Io ricevo una domanda, accetto, ascolto la domanda, mi complimento con l’interlocutore per dare una carezza al suo Bambino, riassumo e riformulo sia i fatti che i sentimenti che mi vengono posti dal mio interlocutore.

Possiamo concludere, dicendo che le tecniche di comunicazione di una persona che si trova nella posizione (++) percorrono il seguente iter:

• ascoltare (sembra semplice, ma ricordiamoci innanzitutto che per ascoltare bisogna tacere) quindi:

o l’ascolto e do prestigio al suo Adulto (con l’ascolto, faccio capire all’interlocutore come io lo consideri +)

o l’ascolto e do atto delle sue sotto-valutazioni (se non esiste ascolto, è implicita la sotto-valutazione)

Molte volte, non riusciamo a porre, ascoltando un certo discorso, il giusto rispetto verso l’interlocutore e questi allora non rispetta noi, perché non siamo subito partiti nella giusta posizione (++).

Fare domande del tipo:

• aperte (esempio: se una donna va dal dottore dichiarando di essere malata d’asma, la prima domanda che le verrà formulata l’inviterà a parlare della sua asma partendo dal più lontano possibile (anamnesi remota). Solo così sarà possibile determinare il vero motivo della visita, che potrebbe al limite essere non proprio l’asma)

• neutre (bene…vedo…mi sembra di capire… e così via)

• tendenziose (promemoria: sono il contrapposto delle neutre, presuppongono una risposta o portano l’interlocutore a dare una precisa risposta.)

• chiuse (esempio: Cara Signora, lei vuole guarire o no? bene, lei allora deve eliminare tutti i fiori da casa sua. Si dichiara disposta a farlo, oppure no?)

Fare domande, comportandosi:

• passivamente, utilizzando:

o cenni di comprensione
o frasi neutre

o attitudine corporale: è quella della persona attenta, che ascolta

o usando il silenzio. Il silenzio deve essere giusto, essendo un’arma terribile se troppo lungo. Quindi, tornando all’esempio del medico, se formulo la domanda: cosa le sembra, dottore? e il medico rimane per un tempo eccessivo silenzioso, possiamo immaginare le reazioni… forse sono già morto…

• attivamente, ricordando di:

o riassumere i fatti. Semplicissimo (bene… in altre parole mi sembra che lei abbia detto…)

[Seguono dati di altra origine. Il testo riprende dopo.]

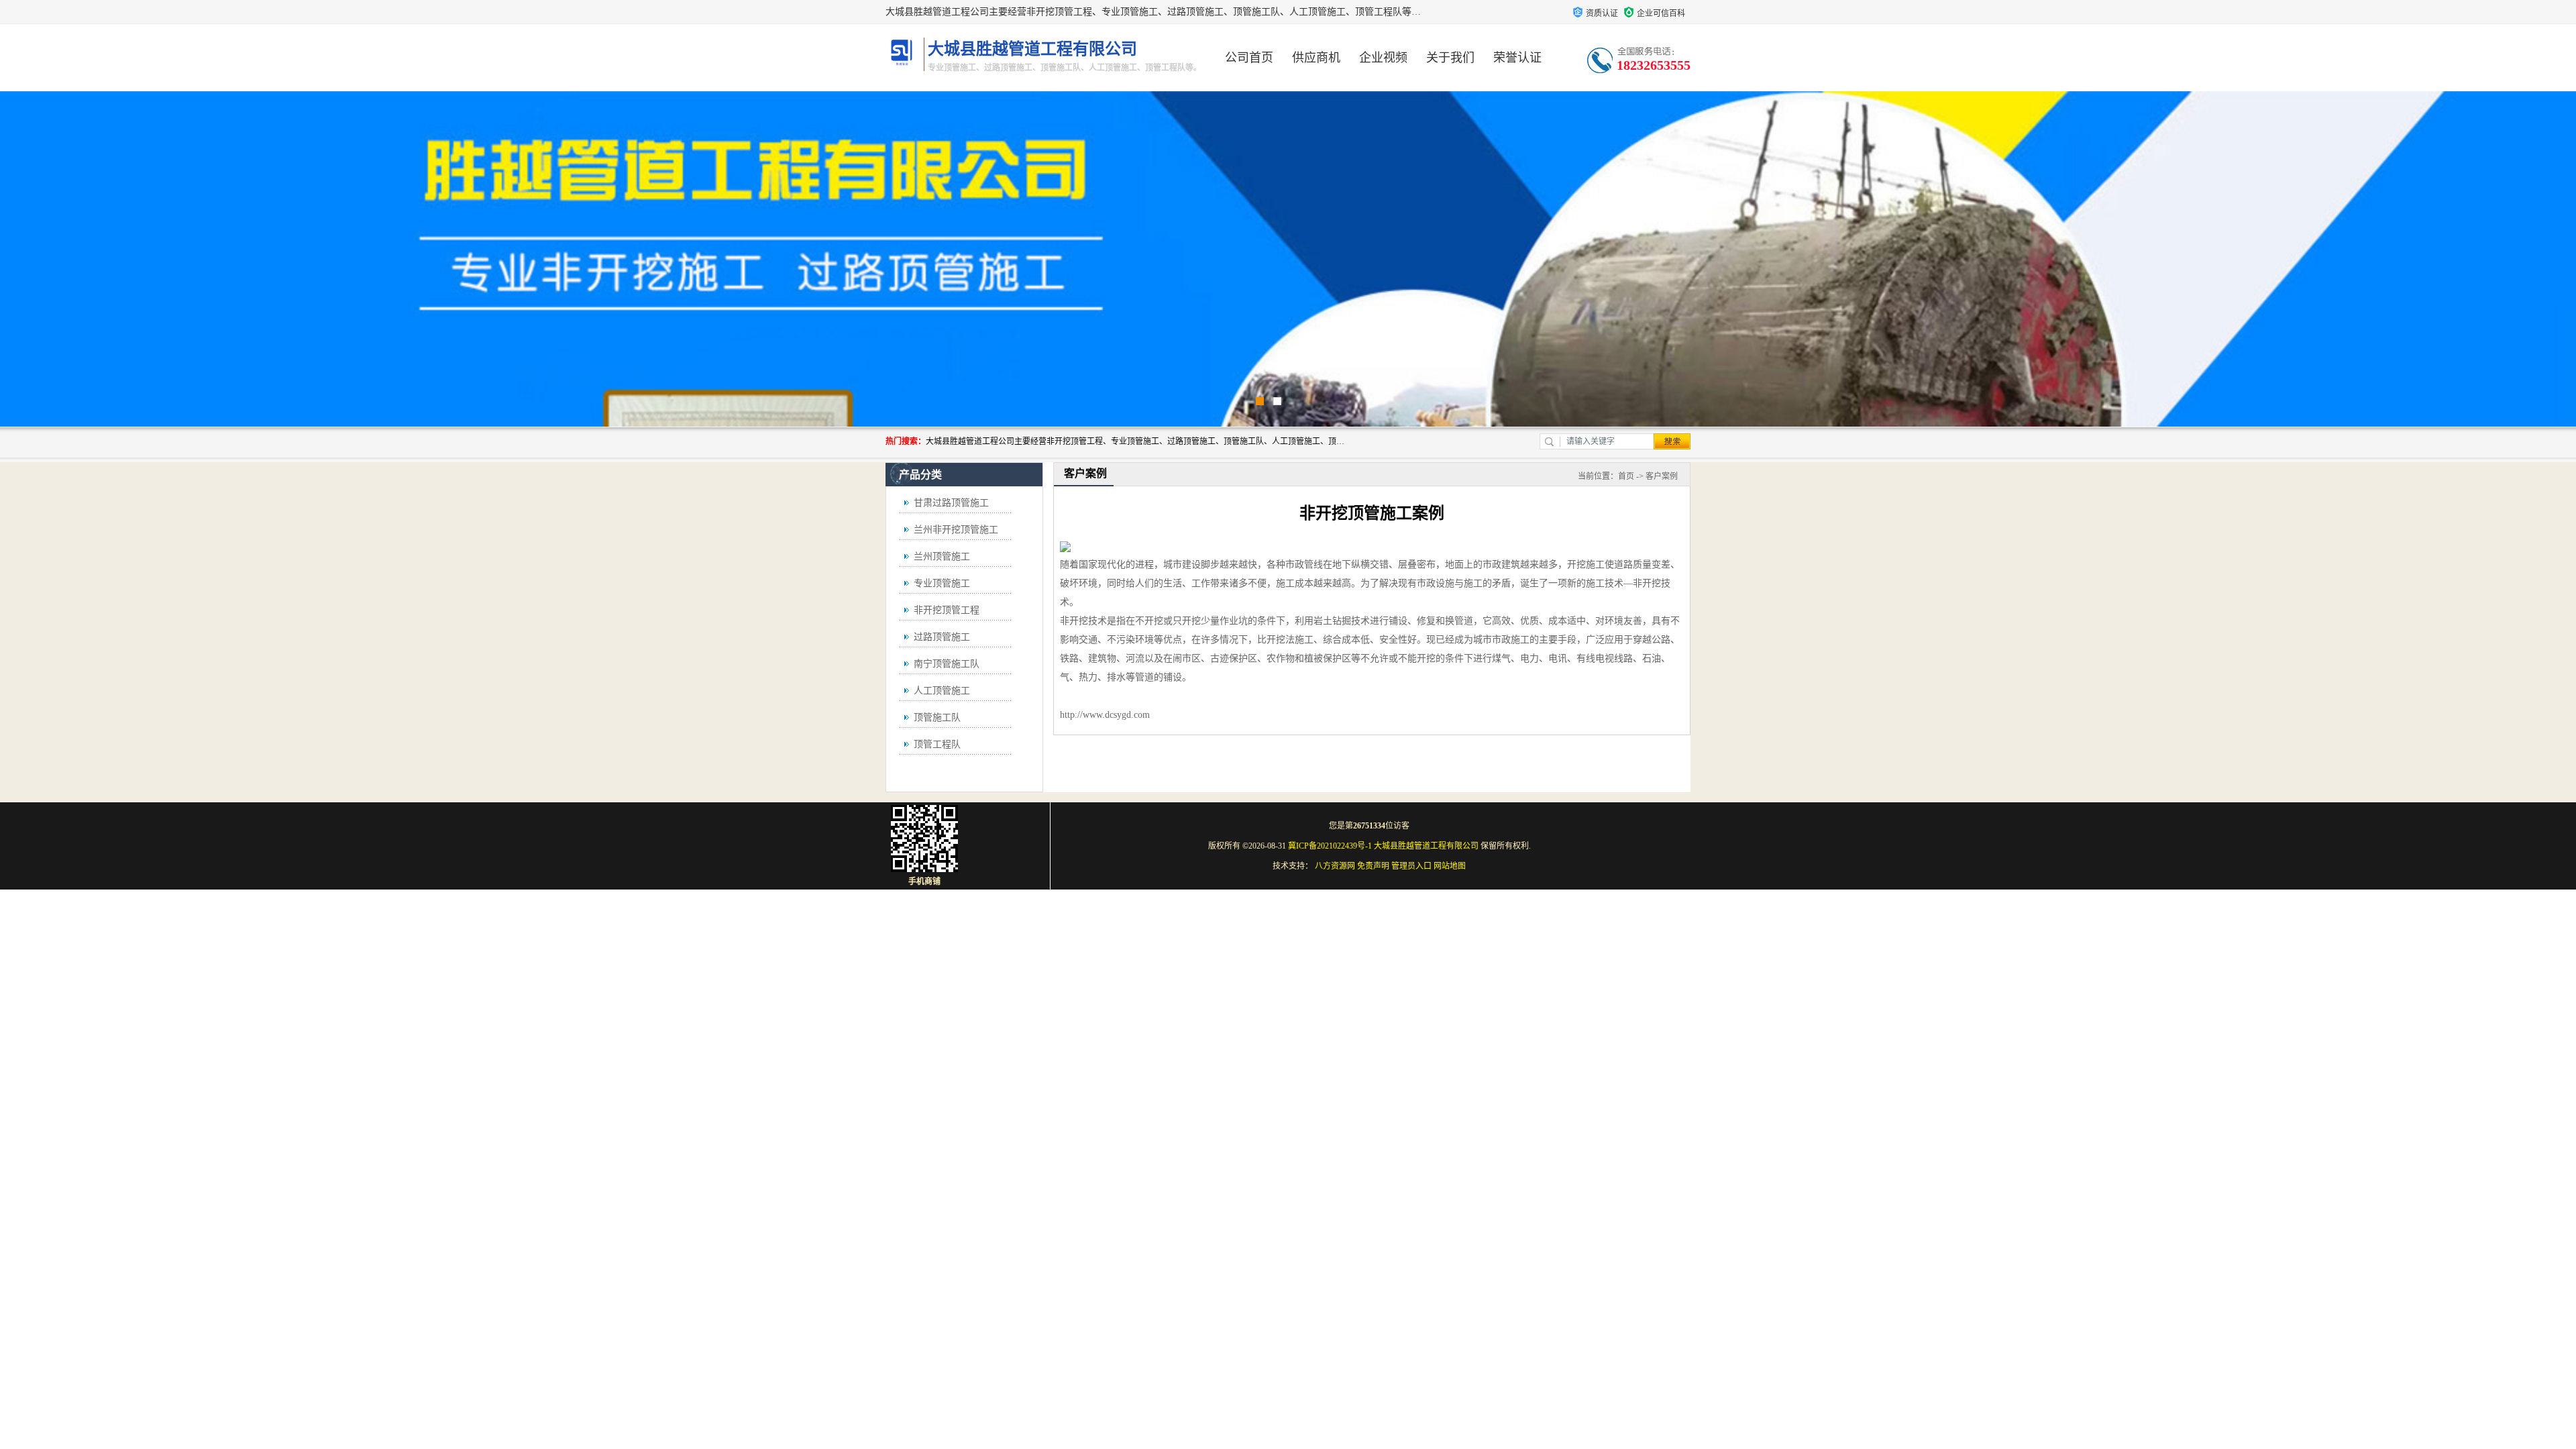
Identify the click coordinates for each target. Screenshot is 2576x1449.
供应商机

o riesprimere i sentimenti. Molto meno semplice. Sempre nell’esempio precedente della signora con l’asma, se questa esce con la frase: sa, anche mio marito… si potrebbe riesprimere il sentimento dicendo: mi sembra di capire, signora, che lei quando parla di suo marito provi una certa agitazione: ho visto bene?

DISCUSSIONE

Le venti domande seguenti possono essere aperte o chiuse, neutre o tendenziose: a seconda del vostro giudizio, mettete una crocetta in una delle quattro colonne:

A = Aperte                          C = Chiuse
N = neutre                          T = tendenziose

_____________________________________________AN____AT____CN____CT

è lei che decide, signor Rossi?
che pensate di questa rivista?
dove vai?
sei d’accordo con la decisione del gruppo?
perché hai preso questa decisione?
non pensi che dovremmo fare così?
che pensi della decisione del gruppo?
bisogna mettere un incapace in portineria?
cosa dici del brutto vizio di alzare i prezzi?
cerchi sempre di essere puntuale?
non si dovrebbero controllare i libri che vengono dall’estero?
perché ti sei comportato così male?
andrai da Terenzio?
sai almeno contare fino a dieci?
pensi che ti piacerebbe lavorare con noi?
perché proponi sempre soluzioni impossibili?
cosa pensi delle proposte che ci hanno fatto?
hai chiesto l’opinione di Franceschini?
cosa pensi degli errori che sono stati fatti?
non si dovrebbe sospendere l’esperimento?